Andrea Moro, professore ordinario di Linguistica generale presso la Scuola Universitaria Superiore di Pavia, dove ricopre anche il ruolo di rettore vicario, è intervenuto nella giornata di oggi, lunedì 5 luglio 2021, sulle colonne di “Controcorrente” per parlare della materia che gli compete da sempre: la neurolinguistica. Un argomento affascinante e ricco di colpi di scena inaspettati, come si evince sin dalle prime dichiarazioni del docente, che ha rivelato che da bambini è possibile imparare senza difficoltà alcuna tutte le lingue del mondo, anche quelle che agli occhi degli adulti possono risultare più ostiche, per non dire impossibili.
“Siamo programmati per apprendere in modo spontaneo un numero elevato di lingue fino ai cinque-sei anni – ha precisato Moro –, poi l’apprendimento senza sforzo diminuisce gradualmente sino al sopraggiungere della pubertà. Da quel momento, l’acquisizione passa soltanto attraverso la via razionale, lo studio”. C’è però un fattore che facilita il compito di imparare un altro idioma in età adulta: conoscere molto bene il proprio, quindi saperlo descrivere, ma parlare la propria lingua non significa automaticamente conoscerla.
ANDREA MORO: “LE ABBREVIAZIONI NON UCCIDERANNO LA LINGUA”
Nel prosieguo dell’intervista, Andrea Moro si domanda da dove provenga il linguaggio e precisa che non è assicurato che si possa individuare una risposta adeguata a tale quesito, poiché la lingua è simile a un labirinto di cui si conoscono alcuni pezzi, senza tuttavia riuscire a ottenere una sua visione d’insieme. Sbaglia, però, chi parla di “nativi digitali“: “Non esistono, in quanto non è vero che oggi i bambini hanno un cervello modificato rispetto a quello di genitori e nonni. Così come non è vero che le abbreviazioni degli sms, dei messaggi, atrofizzeranno la capacità linguistica. Se così fosse, l’Impero romano sarebbe durato cinque minuti…”.

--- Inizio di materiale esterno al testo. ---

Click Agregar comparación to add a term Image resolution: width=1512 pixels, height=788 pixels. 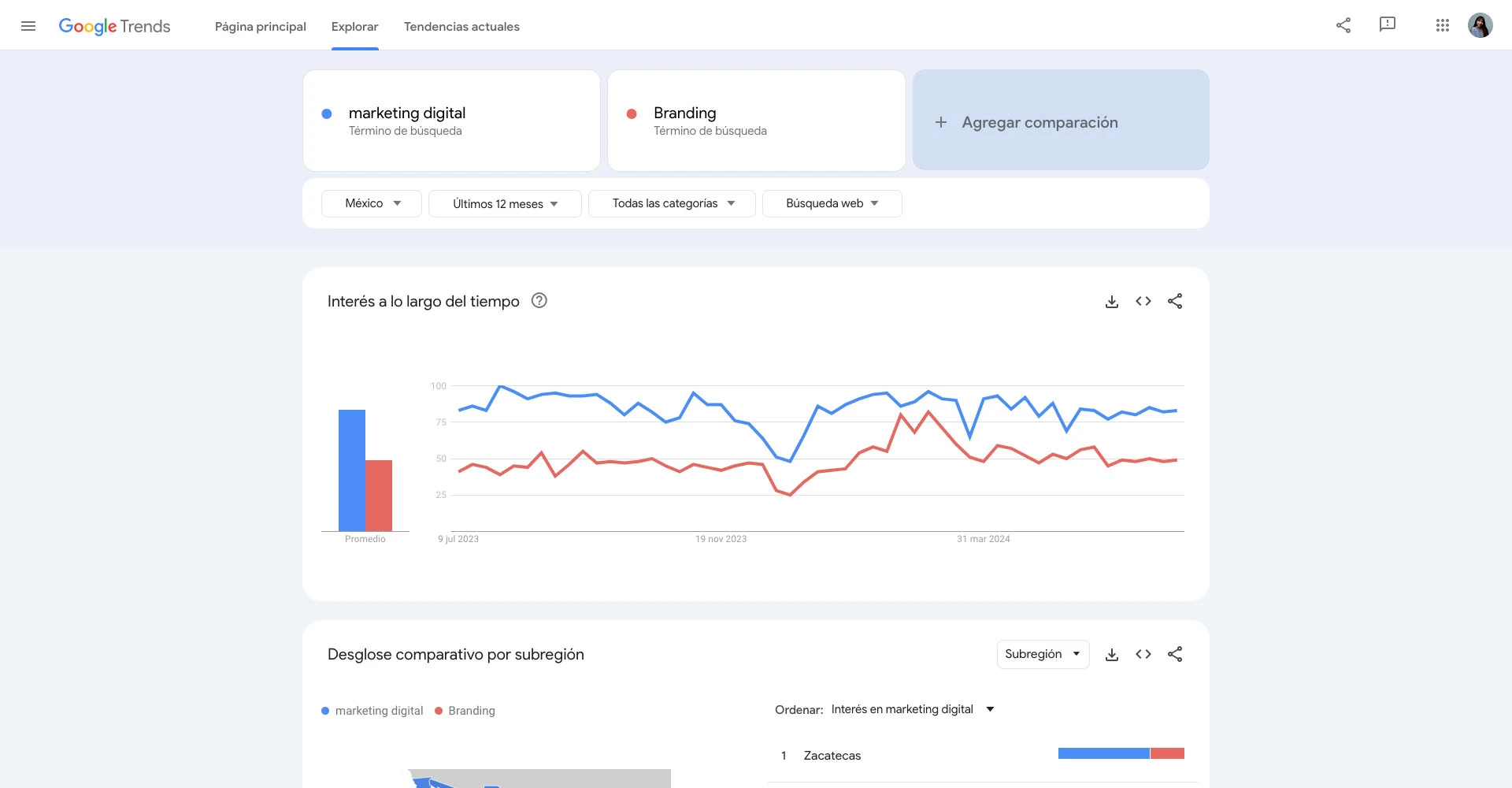pyautogui.click(x=1061, y=121)
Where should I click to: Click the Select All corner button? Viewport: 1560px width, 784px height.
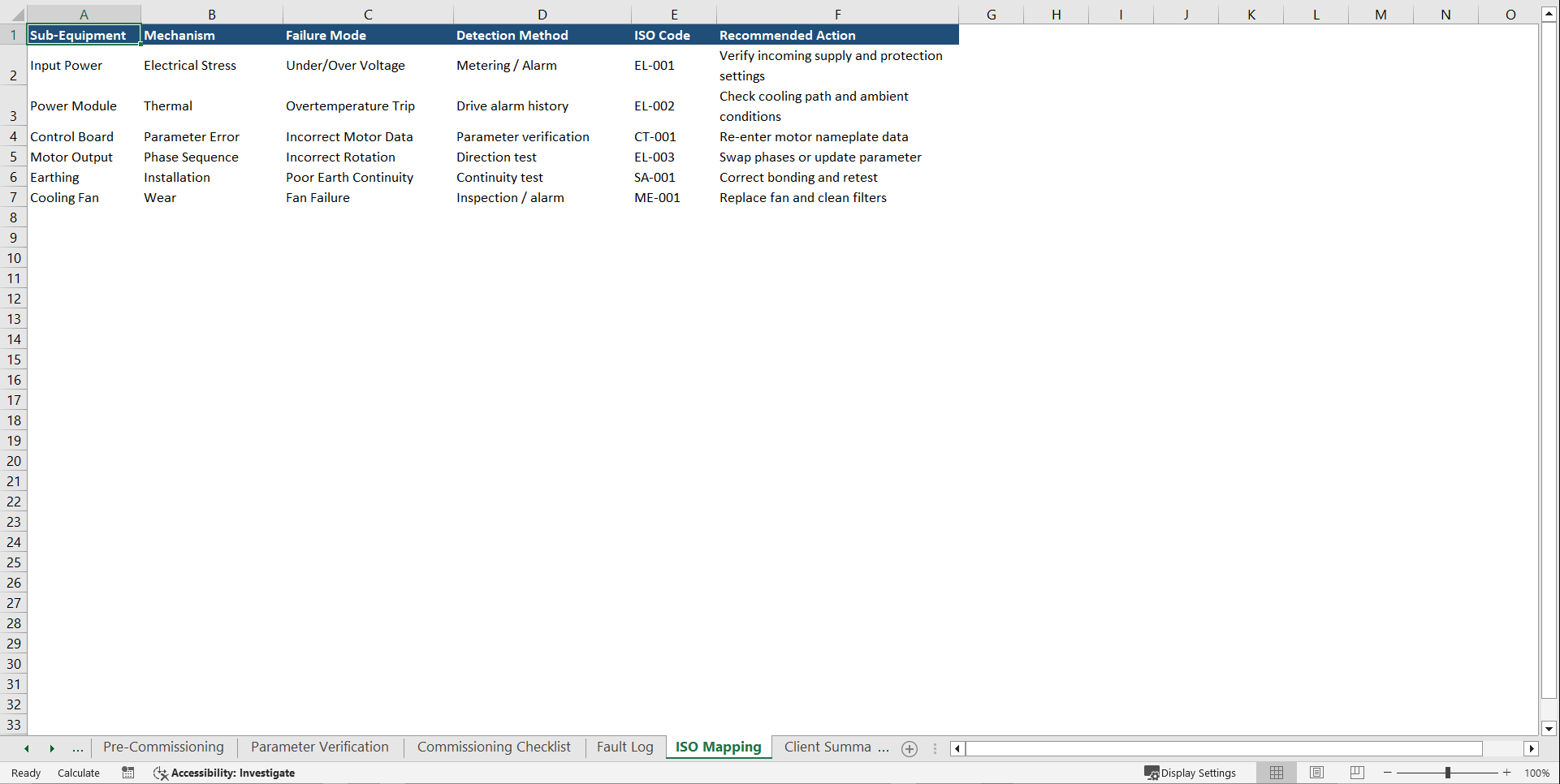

C’è poi il mito del greco e del latino, che si dice “aprano la mente” più di qualsiasi altra lingua: secondo Moro anche questo non corrisponde alla realtà dei fatti, anche se sottolinea che lingue analizzate in maniera così approfondita possono offrire l’opportunità per comprendere meglio la propria. E la cancel culture? “Pura follia. Se gli inglesi volessero fare piazza pulita, per coerenza dovrebbero rinunciare ai due terzi del loro vocabolario e gli americani dovrebbero cambiare nome alla propria terra, denominata così in onore di Amerigo Vespucci”.